Certain types of botanical oils, such as thymol and carvacrol, are known to be environmentally friendly and effective in combating microorganisms. Unfortunately, however, the use of such oils has been limited in many commercial applications (e.g., wipes) due to their high volatility and instability in the presence of oxygen. Attempts to overcome this problem often involve the use of a larger amount of the botanical oils to prolong antimicrobial activity. Regrettably, this just leads to another problem in that high concentrations of essential oils can cause damage to certain types of food products, such as fruit. Other attempts have involved the encapsulation of the oil component with certain types of polymers, such as proteins. For example, an article entitled “Encapsulation of Essential Oils in Zein Nanospherical Particles” (Parris, et al., J. Agric. Food Chem. 2005, 53, 4788-4792) broadly describes the encapsulation of thymol in zein nanospheres by mixing the oil with zein particles in the presence of a solvent (e.g., ethanol). The particles are said to be useful for oral or injectable administration of biological materials into the body. Another article entitled “Controlled Release of Thymol from Zein Based Film” (Mastromatteo, et al., J. innovative Food and Emerging Technologies 2009, 10, 222-227) broadly describes films formed by dissolving corn zein and glycerol into ethanol, and thereafter adding thymol to form a solution. The solution is poured into a Petri dish and dried to form the film.

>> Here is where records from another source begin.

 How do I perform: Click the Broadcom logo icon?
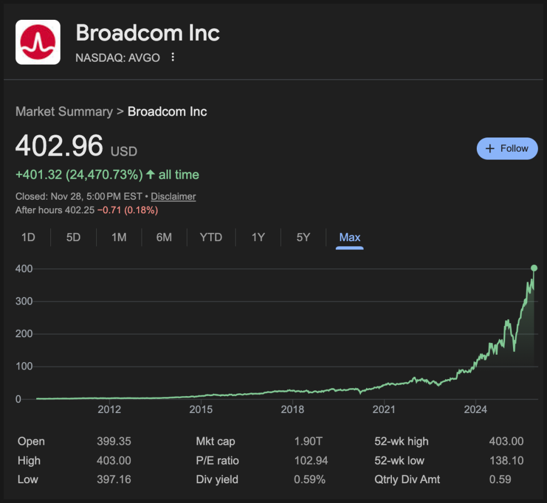38,42
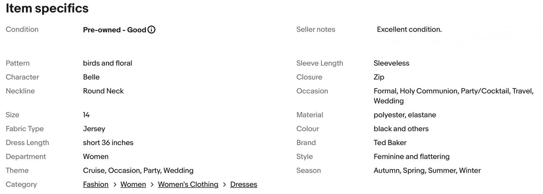Open the Fashion category link
The image size is (543, 194).
[x=96, y=184]
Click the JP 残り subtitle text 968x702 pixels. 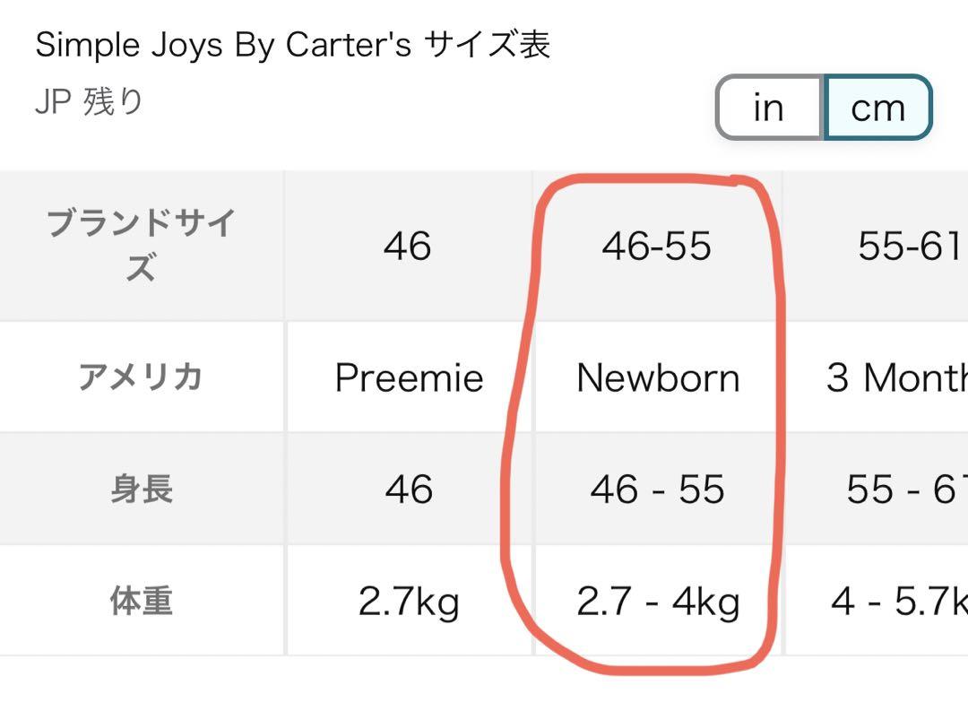pyautogui.click(x=89, y=101)
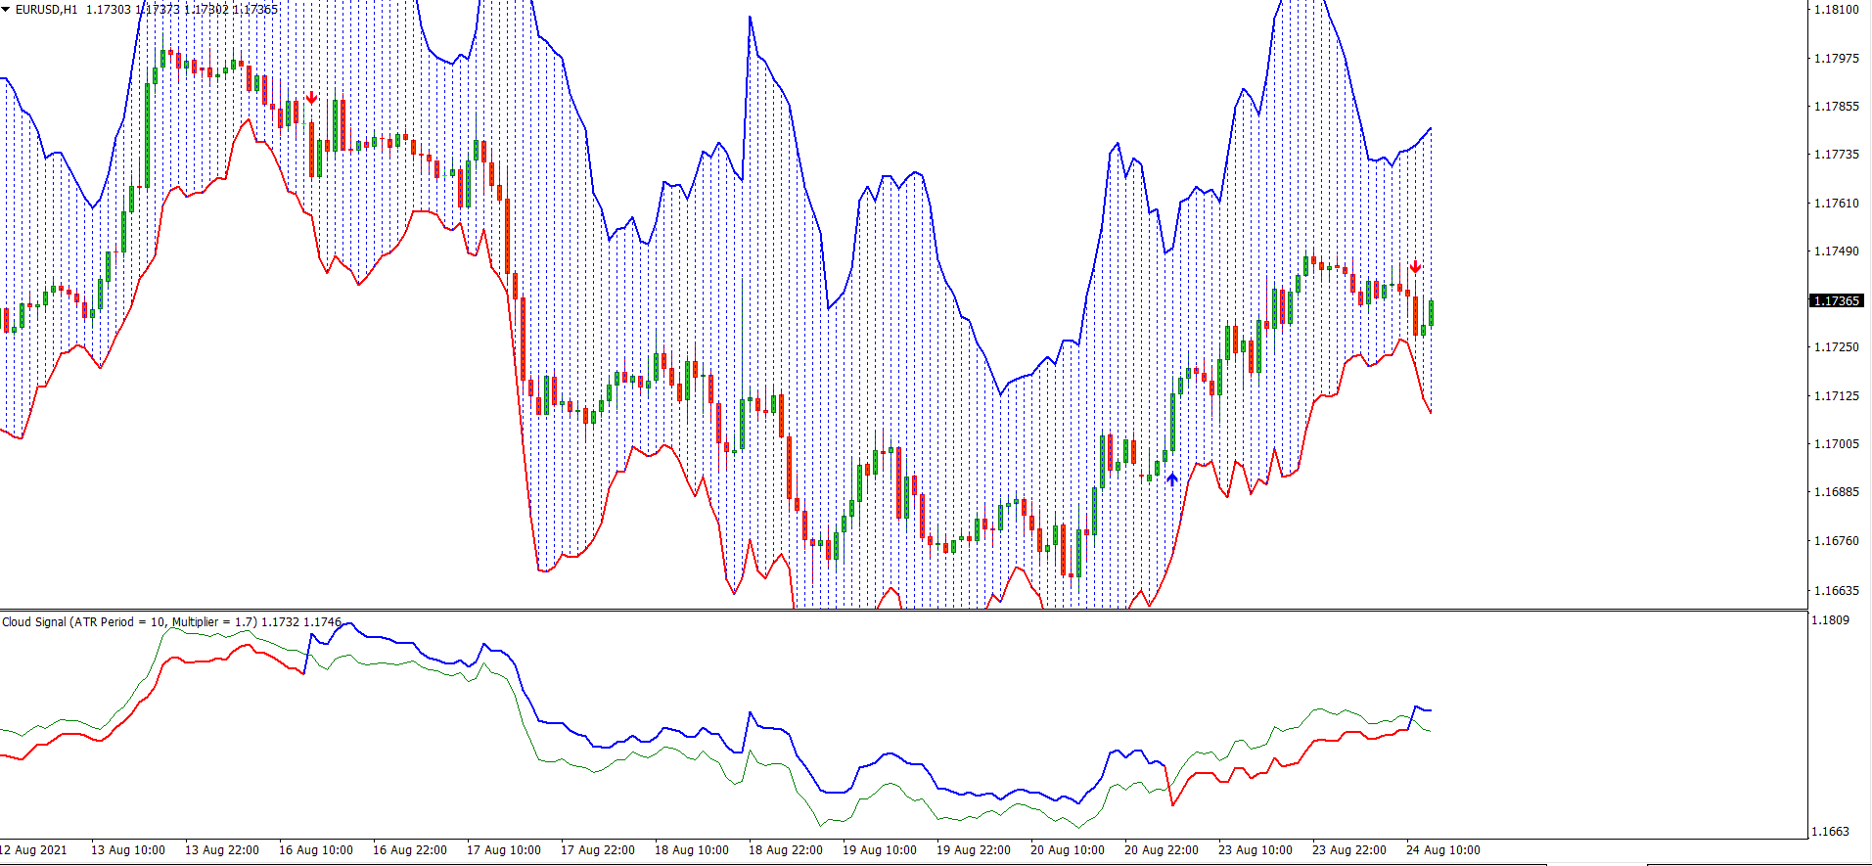
Task: Select the 13 Aug 10:00 time label
Action: pyautogui.click(x=127, y=849)
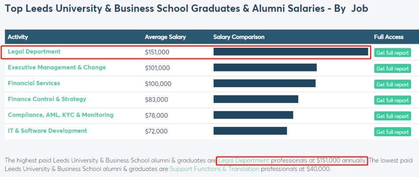Get full report for Finance Control & Strategy
Image resolution: width=419 pixels, height=177 pixels.
click(x=392, y=100)
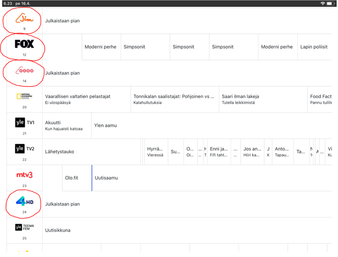Open Lapin poliisit program on FOX
338x257 pixels.
pyautogui.click(x=313, y=47)
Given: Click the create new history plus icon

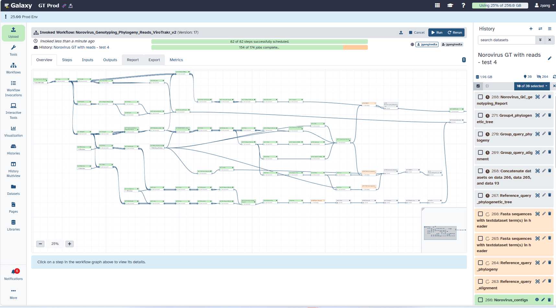Looking at the screenshot, I should pos(531,29).
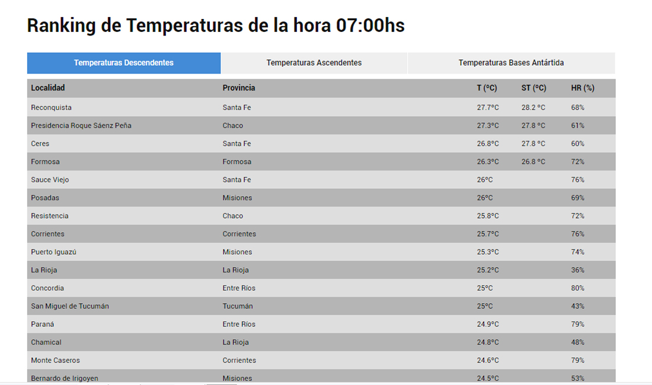Image resolution: width=652 pixels, height=385 pixels.
Task: Click the Puerto Iguazú locality cell
Action: tap(53, 252)
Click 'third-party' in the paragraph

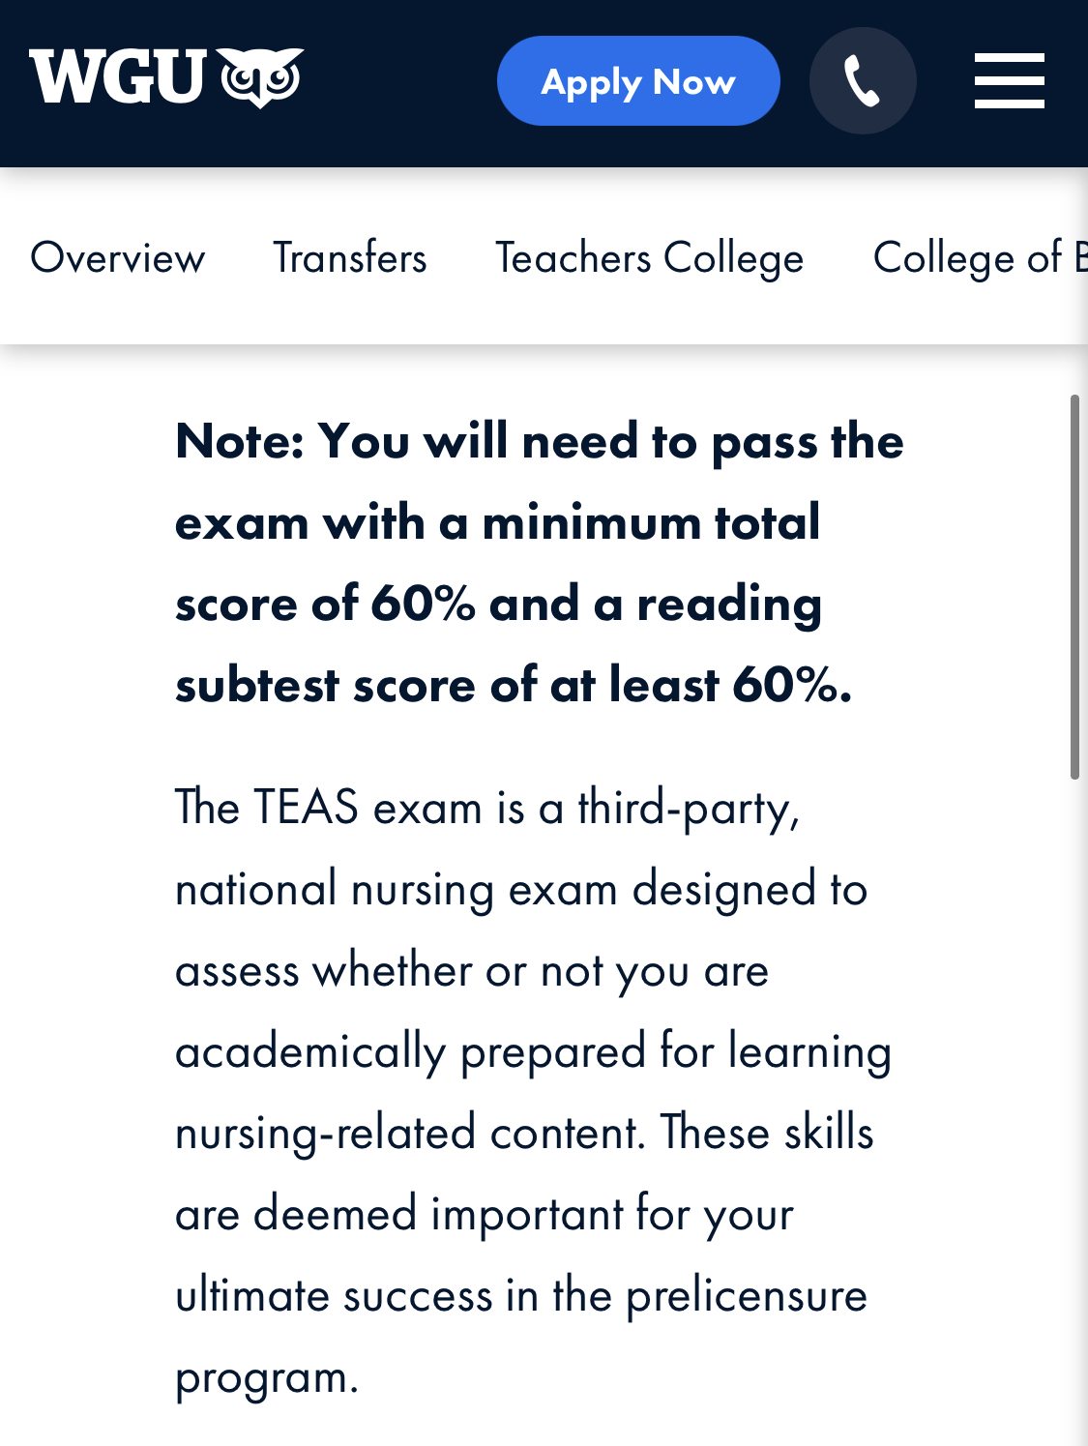pos(689,809)
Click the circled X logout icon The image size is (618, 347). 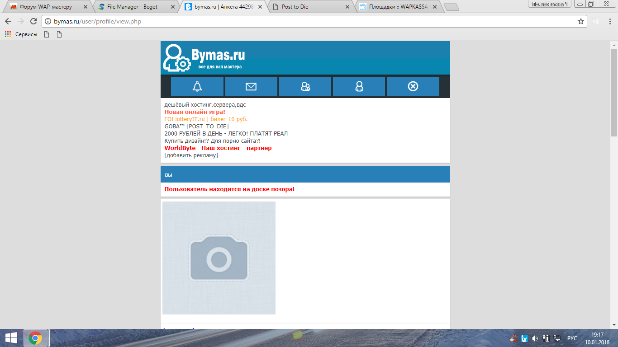pos(413,86)
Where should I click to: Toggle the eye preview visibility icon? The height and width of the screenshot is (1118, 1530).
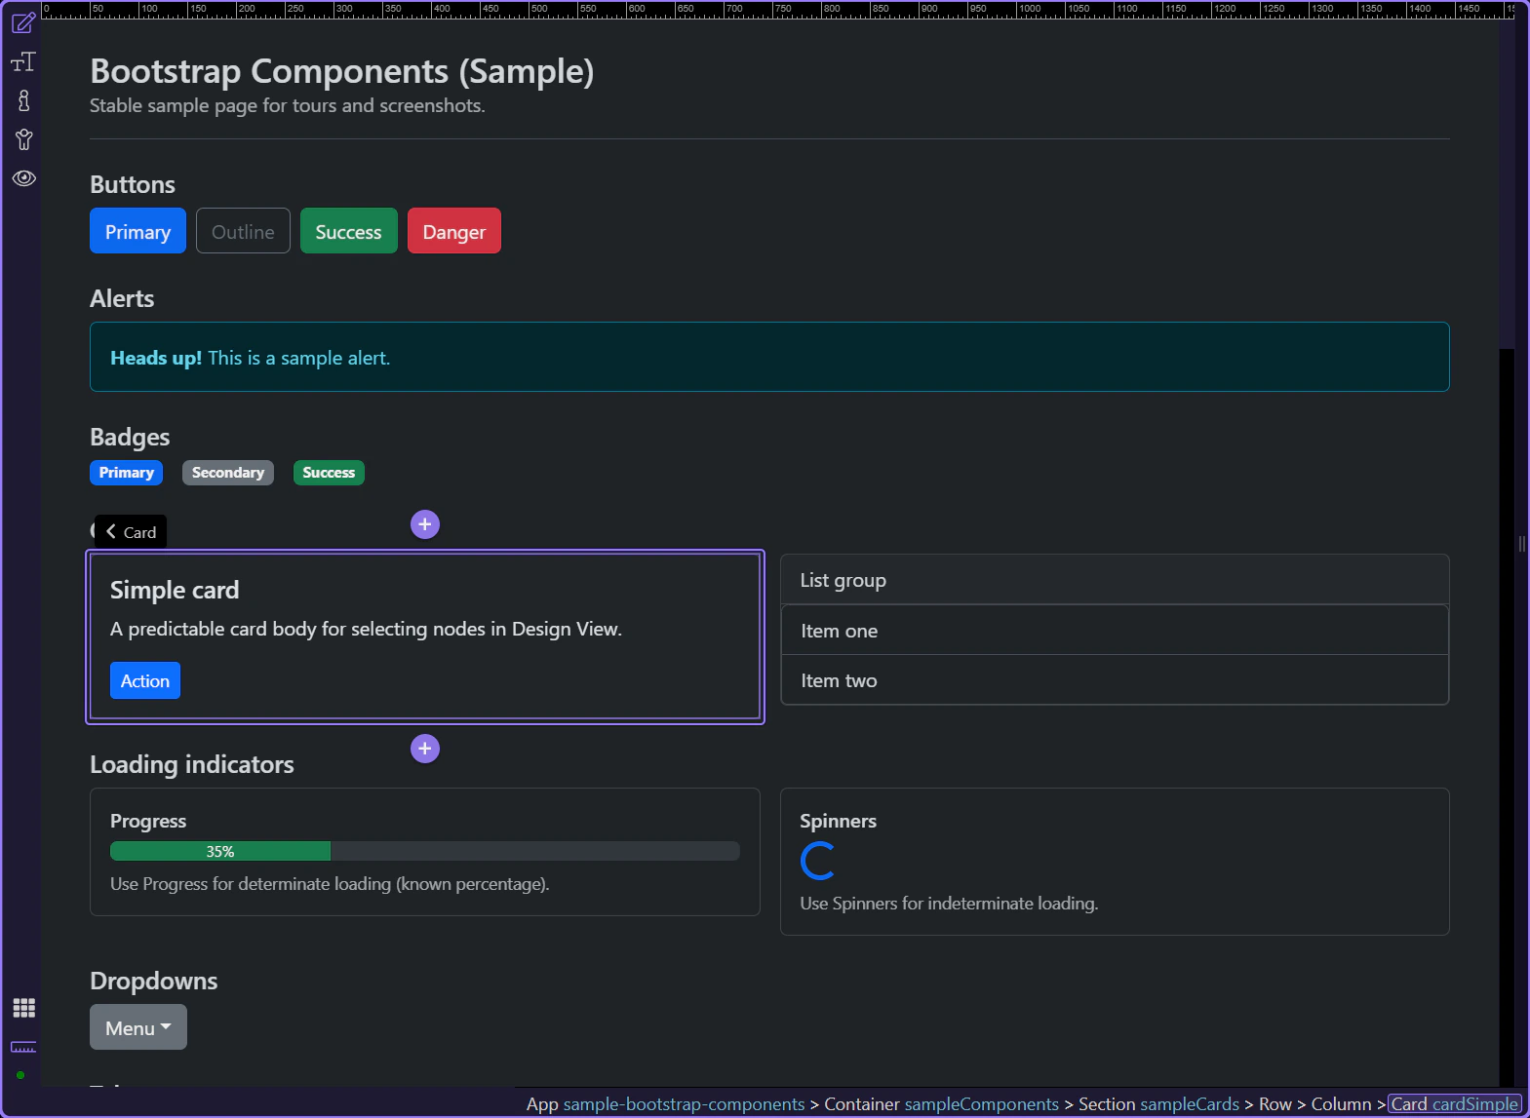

One problem with the techniques described above is that they generally rely on solvents (e.g., ethanol) to help dissolve the botanical oil into a solution. A disadvantage of the use of solvents is that both the botanical oil and protein must be soluble in a common solvent system, which puts a limit on what type of components may be employed in the composition. Also, solvent-based solutions require a substantial amount of time, energy, and material for processing. Still further, a portion of the botanical oil may escape from the solution when the solvent is evaporated, which requires the use of a greater amount of the oil than would normally be needed. Notwithstanding the above, the ability to use a “solventless” process is complicated by the tendency of proteins to lose their flow properties when exposed to the intense shear and elevated temperature normally associated with melt processing. For example, proteins may undergo a conformational change (“denaturation”) that causes disulfide bonds in the polypeptide to dissociate into sulfhydryl groups or thiyl radicals. Sulfhydryl groups form when disulfide bonds are chemically reduced while mechanical scission of disulfide bonds causes thiyl radicals to form. Once dissociated, however, free sulfhydryl groups randomly re-associate with other sulfhydryl groups to form new disulfide bond between polypeptides. Thiyl radicals can also randomly re-associate with other thiyl radicals forming new disulfide bonds or thiyl radicals can react with other amino acid functionality creating new forms of cross-linking between polypeptides. Because one polypeptide contains multiple thiol groups, random cross-linking between polypeptide leads to formation of an “aggregated” polypeptide network, which is relatively brittle and leads to a loss of flow properties.
As such, a need currently exists for a solventless process for forming a stable composition that contains an antimicrobially active botanical oil.